Preparation of novel 3D hierarchical porous carbon membrane as flexible free-standing electrode for supercapacitors

Abstract

A flexible 3D hierarchical porous carbon membrane was simply fabricated for supercapacitor electrode by using polyacrylonitrile (PAN) and polyvinylidene fluoride (PVDF) as raw material and polyvinyl pyrrolidone (PVP) as additive via nonsolvent induced phase separation (NIPS) and carbonization. Experimental results show that the as-prepared carbon membranes display typical spongy skeleton structure and excellent flexibility.
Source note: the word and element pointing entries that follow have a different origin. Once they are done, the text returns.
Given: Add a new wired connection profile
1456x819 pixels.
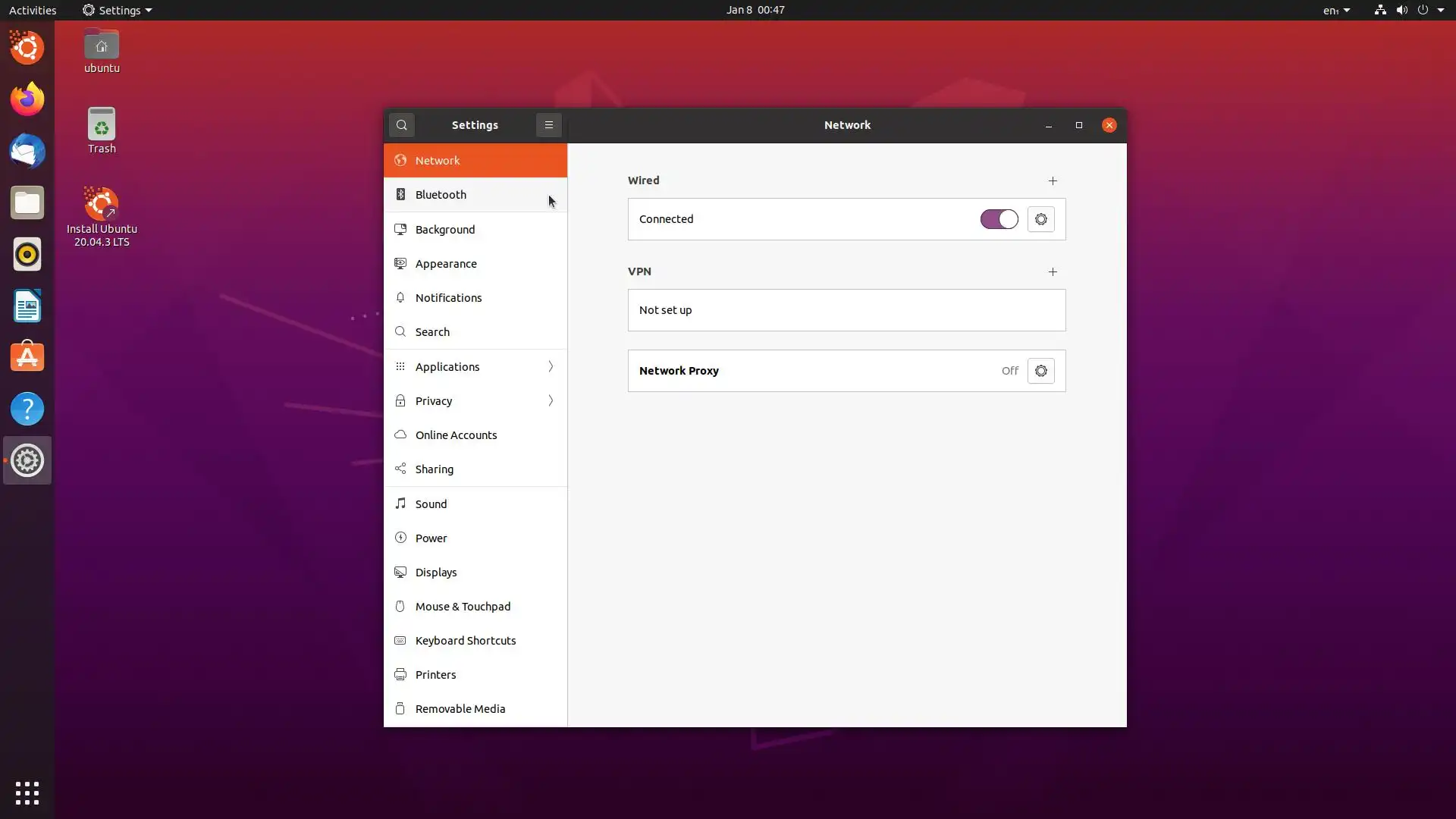Looking at the screenshot, I should (x=1053, y=180).
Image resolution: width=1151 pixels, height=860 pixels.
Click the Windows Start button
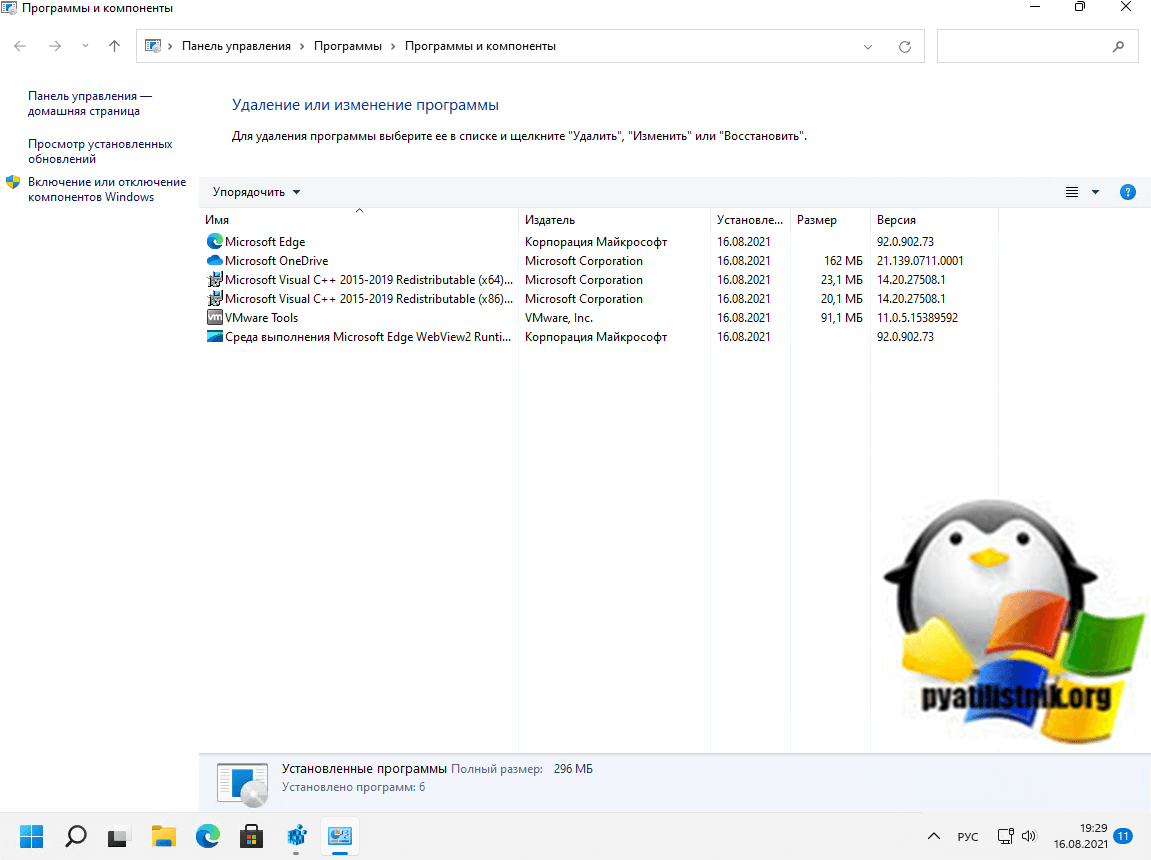pos(32,836)
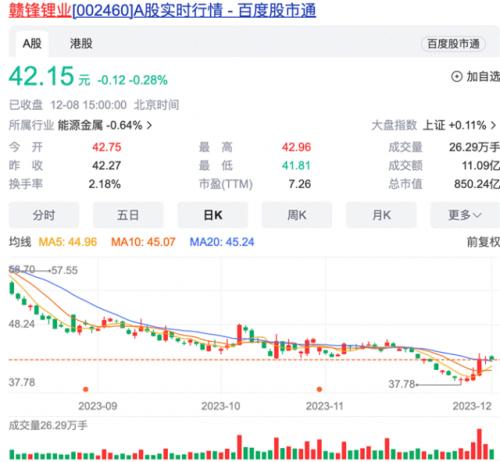Switch to the 港股 tab
This screenshot has height=462, width=500.
coord(81,43)
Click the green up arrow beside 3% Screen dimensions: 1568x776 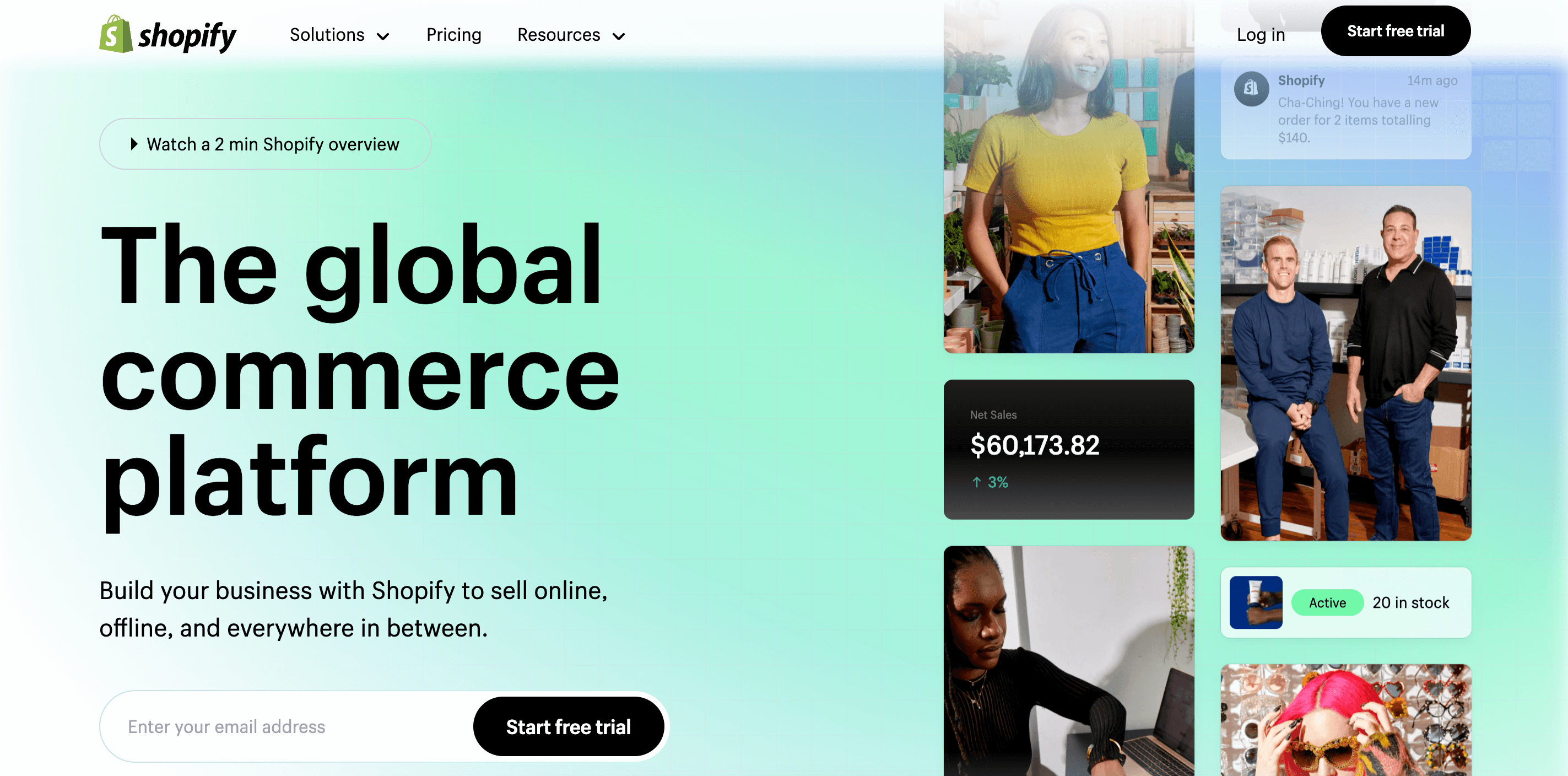point(976,482)
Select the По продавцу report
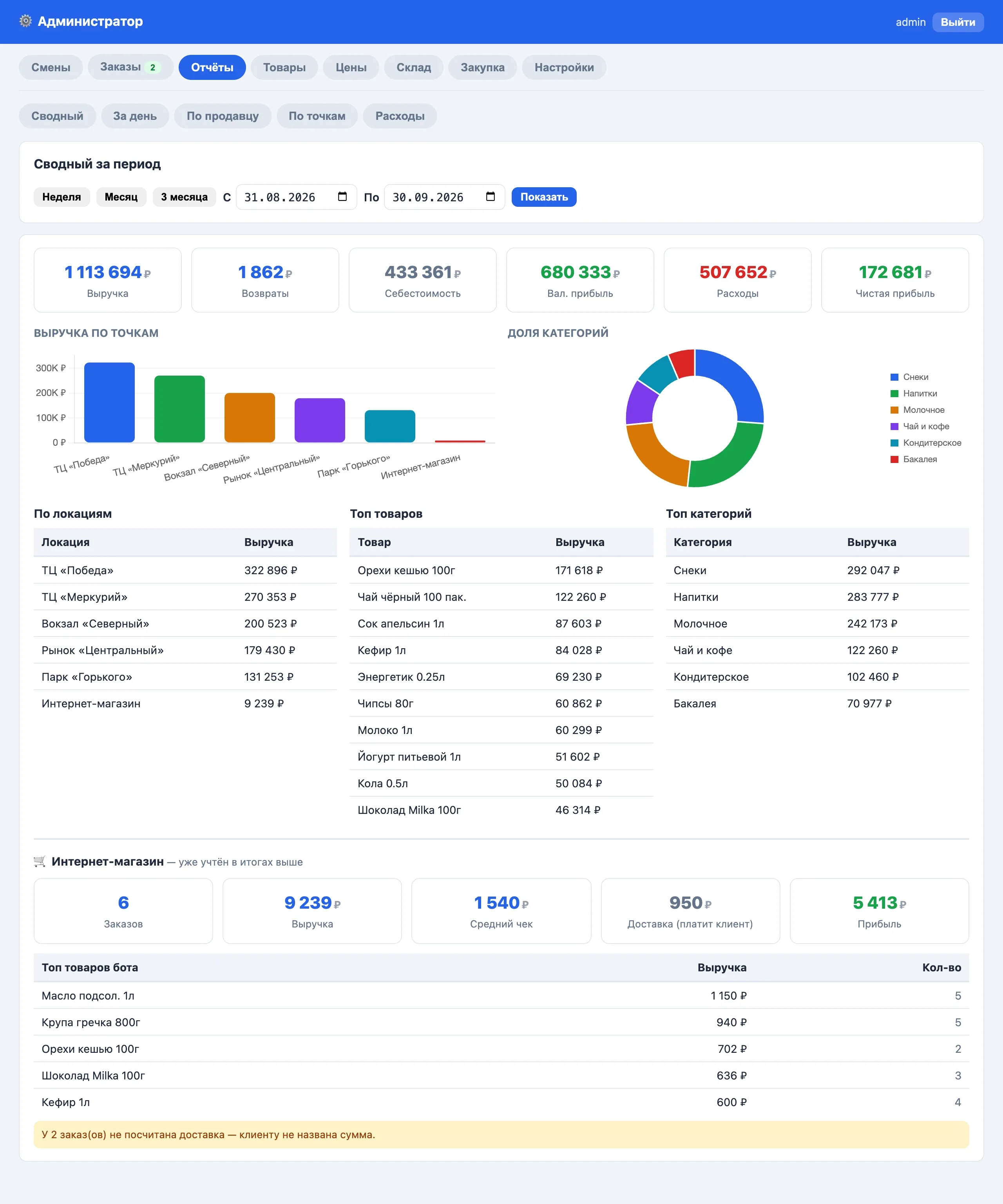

The specific surface area, micropore, mesopore, and total pore volume of the carbon membranes are increased with the increase of PVDF content. The prepared carbon membranes show large specific surface area (491 m2 g−1) and 3D hierarchical porous structure. As free-standing electrode for supercapacitors, the carbon membranes exhibit a high specific capacitance of 265 F g−1 in three-electrode system and 212 F g−1 in two-electrode system at 0.05 A g−1 in 6 M KOH aqueous electrolyte. Such outstanding capacitive performance is due to the hierarchical porous structure and ameliorated surface chemical functional groups, offering a favorable pathway for ion penetration, considerable surface for accumulation of electrolyte ions and improving the surface accessibility for electrolyte ions. It is believed that the simple and effective approach to hierarchical porous carbon membranes have good application prospect in production of freestanding electrode of supercapacitors.